#### [To-do list]
• 1. Please list every tracker that the OKSort text names in parentheses as part of the SORT lineage.
• 2. Write the next paragraph of the OKSort text, picking up after its final sentence.

#### [Passage to read]
OKSort
OKSort is a multi-object tracker that embeds Object Keypoint Similarity directly into the SORT-family predict–match–update loop — to my knowledge, the first to do so — purpose-built for deformable subjects where bounding boxes poorly describe body overlap.
Multi-object trackers in the SORT lineage (SORT, ByteTrack, OC-SORT, BoT-SORT, StrongSORT) associate detections across frames using bounding-box IoU and, optionally, learned appearance embeddings. Both fail on specific kinds of subjects. For deformable and elongated bodies, an axis-aligned bounding box around a diagonal fish or a curled animal is mostly background, so box IoU decouples from actual body overlap. For visually near-identical subjects, appearance embeddings trained on pedestrian datasets have no discriminative signal and can actively hurt performance by assigning tracks based on irrelevant features. And for compute budgets that exclude heavy ReID backbones, appearance-based trackers run an order of magnitude slower than pure-motion ones. Any domain doing keypoint detection on deformable subjects — sports analytics, surgical instruments, livestock, behavioral neuroscience — has some subset of these problems.
Approach
OKSort extends the SORT-family loop with three changes. First, Object Keypoint Similarity replaces bounding-box IoU as the association metric. OKS is scale-normalized and per-keypoint confidence-weighted, so it degrades gracefully when parts of the subject are occluded or poorly localized. Second, a 24-dimensional Kalman filter tracks all six keypoints jointly (six points × 2D position + 2D velocity), with measurement noise scaled inversely by keypoint confidence — well-localized keypoints dominate state updates, low-confidence ones do not pollute them. Third, an orientation-curvature matching term augments the OKS cost with the cosine similarity of spine heading vectors between predicted and observed poses. Around this are the moving parts from the best of the SORT family: ByteTrack-style two-phase matching, OC-SORT-style observation-centric recovery, and a merger-detection heuristic that extends the unmatched-track coast limit from 1 s to 3 s when two subjects collapse into one detection.
OKSort runs in production as the per-camera tracking stage of AquaPose, but it is packaged as a standalone library because the approach transfers to any domain with per-frame keypoint detections.

#### [Material provided]
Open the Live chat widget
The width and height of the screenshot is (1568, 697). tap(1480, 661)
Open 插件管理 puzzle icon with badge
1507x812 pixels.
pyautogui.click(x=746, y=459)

#### [The replies]
• 1. SORT, ByteTrack, OC-SORT, BoT-SORT, StrongSORT

• 2.
Benchmark
OKSort was benchmarked against seven alternatives — six bounding-box trackers (ByteTrack, OC-SORT, BoT-SORT, BoT-SORT-ReID, SFSORT, StrongSORT) and one keypoint-based baseline (KeySort) — on 9,340 frames of dense multi-subject tracking (72,381 detections, 14.8% occlusion rate). All trackers received identical ground-truth detections, so differences are attributable entirely to association quality. OKSort achieved the highest HOTA (0.452), 8.0% above the best bounding-box tracker (BoT-SORT, 0.419) and 31% above KeySort (0.345) — a keypoint tracker that uses raw Euclidean distance rather than scale-normalized OKS, isolating the normalization as the source of the advantage. Extended across all twelve cameras, OKSort led on ten of twelve (0.563 aggregate HOTA), with the advantage growing on the six densest camera views (>20,000 detections each). Runtime is 2–3× slower than the fastest bounding-box trackers due to the per-keypoint cost matrix, but 16× faster than StrongSORT and comfortably inside the offline-pipeline compute budget.
Appearance-based re-identification actively hurt performance on this data. BoT-SORT-ReID scored 0.014 HOTA below the same tracker without ReID. Pedestrian-trained ReID features provide no discriminative signal for visually similar non-human subjects, and they inject noise into otherwise clean geometric associations.
Stack: Python, NumPy, SciPy. Evaluated with TrackEval (MOTChallenge format); compared against trackers from the boxmot library.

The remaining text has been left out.